NWF has announced that Chris Adamo will serve as Senior Fellow for Conservation Innovation

WASHINGTON, D.C. — The National Wildlife Federation, America’s largest wildlife conservation and education organization, has announced that Chris Adamo will serve as Senior Fellow for Conservation Innovation. Adamo comes to the National Wildlife Federation after serving the Obama Administration as the Chief of Staff for the White House Council on Environmental Quality. Adamo will be working out of the Federation’s National Advocacy Center in Washington, DC, and will be partnering with the organization’s state affiliates and regional offices to develop innovative approaches for recovering America’s wildlife populations and working with farmers and local governments to advance watershed-scale restoration priorities. 

Prior to his tenure at the Obama White House from 2015 until January 2017, Adamo spent a decade in the U.S. Senate advising members of both parties on various conservation issues. A passionate hunter and angler, Adamo finished his tenure as the staff director for the U.S. Senate Agriculture Committee and helped Senator Stabenow (D-MI) write the 2014 Farm Bill. 

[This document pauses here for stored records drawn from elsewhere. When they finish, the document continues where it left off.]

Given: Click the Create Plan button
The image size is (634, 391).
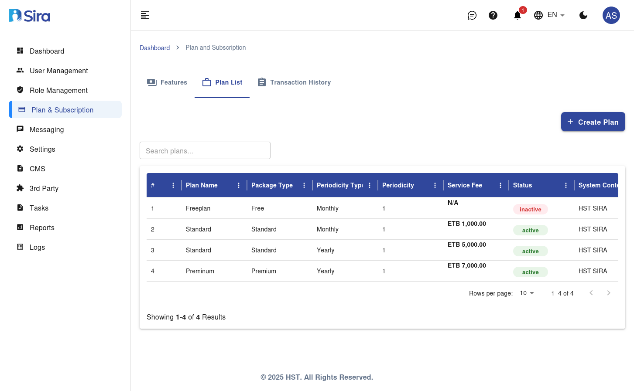Looking at the screenshot, I should click(593, 122).
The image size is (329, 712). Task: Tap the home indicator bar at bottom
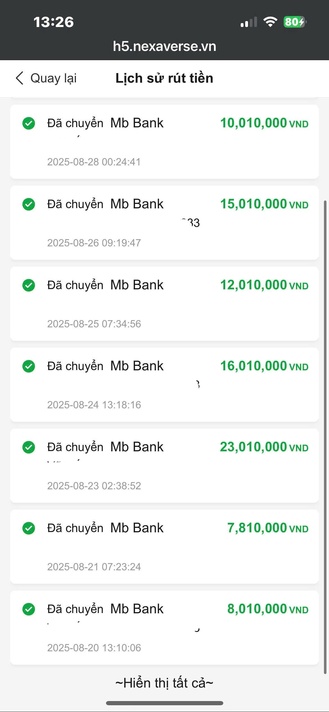click(165, 703)
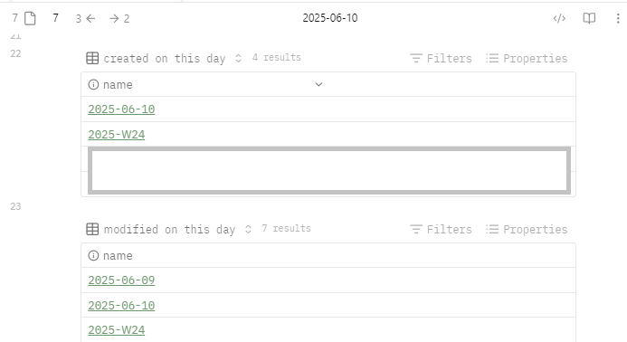Screen dimensions: 627x342
Task: Click the 2025-06-10 note title
Action: pyautogui.click(x=330, y=18)
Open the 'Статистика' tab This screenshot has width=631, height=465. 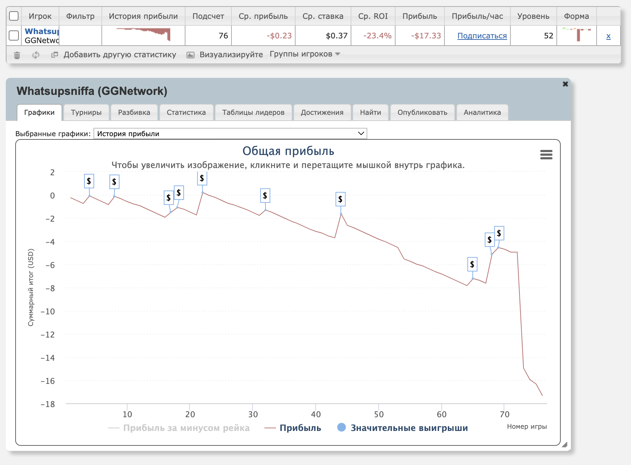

“Chris Adamo is among the most effective conservationists in our nation,” said Collin O’Mara, president and chief executive officer of the National Wildlife Federation. “He embodies the rare combination of policy expertise, conservation ethic, and results-oriented pragmatism needed to overcome the greatest conservation challenges of our time. From the Senate to the White House, Chris has spent his career working to forge bipartisan consensus in Washington and secure results on-the-ground through market-based solutions. At a time when one-third of all wildlife are at-risk and America’s water challenges seem intractable, there has never been a more important time for people like Chris to advance innovative solutions that bring science-based policies together with private capital investment. The National Wildlife Federation could not be more excited to have him join the Federation family.”